From about 1820 things began to change. The paper became more political and news was seen through the eyes of a particular set of principles. From time to time reporters were sent to report on events, mostly of a political nature. Many more papers started up and there was fierce competition. For instance in 1834 there was a report as follows: "There are at present seven Kent newspapers published weekly, the Kentish Observer, a high church and state paper, conducted with distinguished ability; the Kentish Gazette, an equally high Tory; the Kentish Chronicle, a staunch Whig of the old school; the Kent Herald, an ultra Radical; the Maidstone Journal, of moderate Tory principles; the Maidstone Gazette, a moderate Radical; and the Greenwich Gazette, a conservative Whig. Two London papers also published editions respectively at Gravesend and Dover".

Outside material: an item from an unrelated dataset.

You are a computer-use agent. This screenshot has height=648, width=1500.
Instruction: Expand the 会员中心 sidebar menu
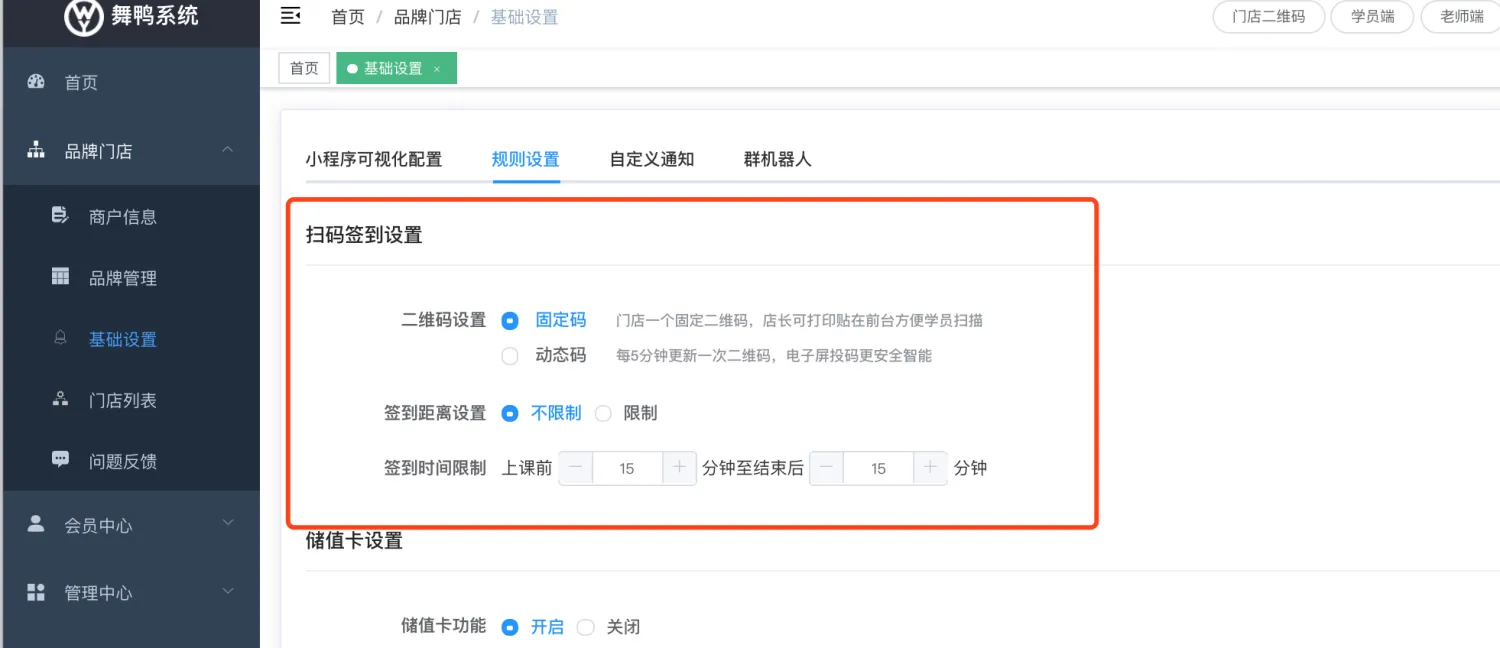[x=228, y=523]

In 1836 circulation figures were published as follows: Maidstone Journal (1786) 902, Maidstone Gazette (1815) 697, Greenwich Gazette (1833) 279.
The number of advertisements increased and to create greater capacity the type became clearer and smaller and there were more columns. In the 1840s the proportion of local news was much greater and there were professional reporters who were sent to report on meetings, events and trials. The proportion of national and foreign news diminished.
From 1844 the paper was known as the "Maidstone Journal, Kentish Advertiser and South East Intelligenser". Its market was the more conservative and landowning elements in the population who collectively were worth more to advertisers than the more radical but poorer elements.